This chapter discusses several statistical mechanical theories that are strongly positioned in the historical sweep of the theory of liquids. They are chosen for inclusion here on the basis of their potential for utility in analyzing simulation calculations, and their directness in connecting to the other fundamental topic discussed in this book, the potential distribution theorem. Therefore tentacles can be understood as tentacles of the potential distribution theorem. From the perspective of the preface discussion, the theories presented here might be useful for discovery of models such as those discussed in Chapter 4. These theories are a significant subset of those referred to in Chapter 1 as “… both difficult and strongly established …” (Friedman and Dale, 1977), but the present chapter does not exhaust the interesting prior academic development of statistical mechanical theories of solutions.

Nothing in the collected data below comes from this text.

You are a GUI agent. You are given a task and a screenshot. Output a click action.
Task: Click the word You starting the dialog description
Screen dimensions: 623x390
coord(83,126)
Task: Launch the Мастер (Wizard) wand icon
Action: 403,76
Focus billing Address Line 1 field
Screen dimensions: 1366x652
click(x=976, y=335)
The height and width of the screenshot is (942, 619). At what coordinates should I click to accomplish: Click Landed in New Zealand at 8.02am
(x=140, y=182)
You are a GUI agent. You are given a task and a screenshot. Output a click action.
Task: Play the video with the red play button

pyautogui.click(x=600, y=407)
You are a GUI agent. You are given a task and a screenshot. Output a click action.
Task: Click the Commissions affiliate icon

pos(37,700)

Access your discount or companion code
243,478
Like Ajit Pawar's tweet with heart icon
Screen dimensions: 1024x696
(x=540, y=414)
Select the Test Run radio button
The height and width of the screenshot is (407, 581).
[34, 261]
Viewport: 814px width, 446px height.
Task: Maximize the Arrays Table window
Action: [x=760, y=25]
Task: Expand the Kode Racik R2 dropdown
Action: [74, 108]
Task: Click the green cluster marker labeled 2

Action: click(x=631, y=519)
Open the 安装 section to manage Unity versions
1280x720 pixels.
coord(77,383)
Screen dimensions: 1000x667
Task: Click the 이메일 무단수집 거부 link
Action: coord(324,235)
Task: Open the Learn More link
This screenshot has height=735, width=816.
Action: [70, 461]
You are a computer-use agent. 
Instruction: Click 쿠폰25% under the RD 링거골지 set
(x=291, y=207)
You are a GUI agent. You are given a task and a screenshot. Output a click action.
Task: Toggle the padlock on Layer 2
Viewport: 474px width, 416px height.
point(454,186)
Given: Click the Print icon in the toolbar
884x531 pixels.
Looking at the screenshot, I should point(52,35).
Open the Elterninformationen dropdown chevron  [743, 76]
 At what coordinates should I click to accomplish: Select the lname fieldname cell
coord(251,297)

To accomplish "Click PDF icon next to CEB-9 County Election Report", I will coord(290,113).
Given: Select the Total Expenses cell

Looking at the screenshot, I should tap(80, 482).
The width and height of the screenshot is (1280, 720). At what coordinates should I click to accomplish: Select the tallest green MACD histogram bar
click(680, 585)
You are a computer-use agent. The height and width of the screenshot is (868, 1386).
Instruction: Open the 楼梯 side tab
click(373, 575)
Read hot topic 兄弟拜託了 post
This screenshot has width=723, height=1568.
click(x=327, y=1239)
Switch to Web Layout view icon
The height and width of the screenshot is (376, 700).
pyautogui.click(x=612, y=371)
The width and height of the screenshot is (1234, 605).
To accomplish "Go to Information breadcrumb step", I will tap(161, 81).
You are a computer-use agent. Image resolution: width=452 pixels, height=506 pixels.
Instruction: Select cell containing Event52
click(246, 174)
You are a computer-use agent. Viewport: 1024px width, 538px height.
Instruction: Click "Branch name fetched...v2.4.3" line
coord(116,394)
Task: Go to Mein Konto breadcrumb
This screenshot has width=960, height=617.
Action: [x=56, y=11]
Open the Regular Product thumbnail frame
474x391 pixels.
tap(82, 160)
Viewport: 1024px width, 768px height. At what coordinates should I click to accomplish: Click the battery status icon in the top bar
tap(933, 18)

Sections 6.2 and 6.3 discuss alternative views of chemical potentials, namely those of density functional theory and fluctuation theory.

The MM and KS expansions

The Mayer–Montroll (Mayer and Montroll, 1941) and Kirkwood–Salsburg (Kirkwood and Salsburg, 1953) expansions are storied parts of basic statistical thermodynamics (Stell, 1985), but have been neglected for practical purposes because of a lack of recognition of how simple and simplifying they can be.

We introduce results with the specific example of a hard-core solute that was previously considered in Section 4.3. The hard-core results give perspective for a direct generalization to more realistic interactions.